La mort par happement dans les profondeurs de la mer est l’une des pires que nous puissions imaginer. Nous pourrions consacrer de très nombreuses dépêches à la strangulation lente du python, qui, soit dit en passant, ne doit pas être beaucoup plus agréable, mais c’est vers le démembrement dans les profondeurs incommensurables de l’océan que notre regard se tourne le plus volontiers. Comment expliquer le prestige des abysses ? Nous pourrions avancer que la peur d’être happé par la mer reproduit la peur enfantine d’être happé par la mère, mais nous ne nous ne livrerons pas au ridicule de la psychanalysette, quoique Roland Jaccard prétende que la psychanalysette est justement la meilleure.

Contentons-nous de rester prudemment à la surface, et constatons que cette hantise est liée aux vacances. Un requin s’attaque au surfeur sur les lieux mêmes de son plaisir. Pour que cette attaque ait un sens véritablement épouvantable, il faut que le requin prenne le surfeur de dos, et c’est pourquoi les surfeurs restés sur la berge doivent le prévenir désespéremment. De même qu’un bon héros tragique doit être aveugle, un bon surfeur doit être sourd comme un pot. Il doit s’adonner entièrement à son insouciance, ce qui est normal, puisqu’il en est l’incarnation.

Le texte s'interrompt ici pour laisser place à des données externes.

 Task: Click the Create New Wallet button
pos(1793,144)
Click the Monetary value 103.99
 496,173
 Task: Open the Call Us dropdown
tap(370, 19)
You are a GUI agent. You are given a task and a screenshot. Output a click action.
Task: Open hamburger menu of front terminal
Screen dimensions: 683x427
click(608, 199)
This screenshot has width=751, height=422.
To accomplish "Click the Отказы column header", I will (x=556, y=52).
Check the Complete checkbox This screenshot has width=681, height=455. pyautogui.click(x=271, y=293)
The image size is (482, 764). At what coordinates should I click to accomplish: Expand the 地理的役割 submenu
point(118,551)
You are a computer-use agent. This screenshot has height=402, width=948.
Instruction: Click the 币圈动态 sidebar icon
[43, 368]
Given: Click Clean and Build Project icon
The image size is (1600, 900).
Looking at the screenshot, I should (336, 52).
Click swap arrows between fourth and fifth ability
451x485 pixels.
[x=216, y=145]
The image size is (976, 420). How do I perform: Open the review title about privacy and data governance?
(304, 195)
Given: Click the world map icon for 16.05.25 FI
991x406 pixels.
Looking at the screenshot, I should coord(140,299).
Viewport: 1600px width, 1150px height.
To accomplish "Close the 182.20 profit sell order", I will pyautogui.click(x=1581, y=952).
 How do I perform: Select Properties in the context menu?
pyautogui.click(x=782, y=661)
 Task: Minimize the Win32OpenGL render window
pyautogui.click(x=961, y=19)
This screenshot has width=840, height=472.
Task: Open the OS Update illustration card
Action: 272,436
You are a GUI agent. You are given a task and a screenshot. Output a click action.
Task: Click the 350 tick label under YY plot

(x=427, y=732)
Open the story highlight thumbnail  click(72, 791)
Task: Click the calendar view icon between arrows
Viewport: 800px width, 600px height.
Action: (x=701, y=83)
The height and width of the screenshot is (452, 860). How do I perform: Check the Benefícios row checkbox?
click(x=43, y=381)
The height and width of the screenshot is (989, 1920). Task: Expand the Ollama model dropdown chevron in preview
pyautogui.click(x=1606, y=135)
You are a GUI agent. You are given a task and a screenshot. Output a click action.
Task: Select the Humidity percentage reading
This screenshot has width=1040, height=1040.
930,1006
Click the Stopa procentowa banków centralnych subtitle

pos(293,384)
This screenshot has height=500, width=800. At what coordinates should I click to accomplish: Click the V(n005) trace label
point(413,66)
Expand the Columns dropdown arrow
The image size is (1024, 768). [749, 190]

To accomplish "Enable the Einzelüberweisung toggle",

Mais avançons d’un pas vers la fatalité pour constater l’affreux malentendu qui préside au carnage. Ne dit-on pas que le requin en voulait à la planche, non au surfeur ? Voilà qui affine un peu plus la dimension tragique de la chose. Non seulement le surfeur n’était pas venu pour ça, mais le requin non plus. En somme, le requin est la représentation hallucinatoire qu’une société hédoniste se fait du destin. Il est normal que nous en ayons une peur bleue, à ceci près que, s’il s’agit d’une hantise, alors il est probable que nous ne parviendrons jamais au but que les responsables politiques se sont fixés : « une régulation durable et raisonnée des requins ».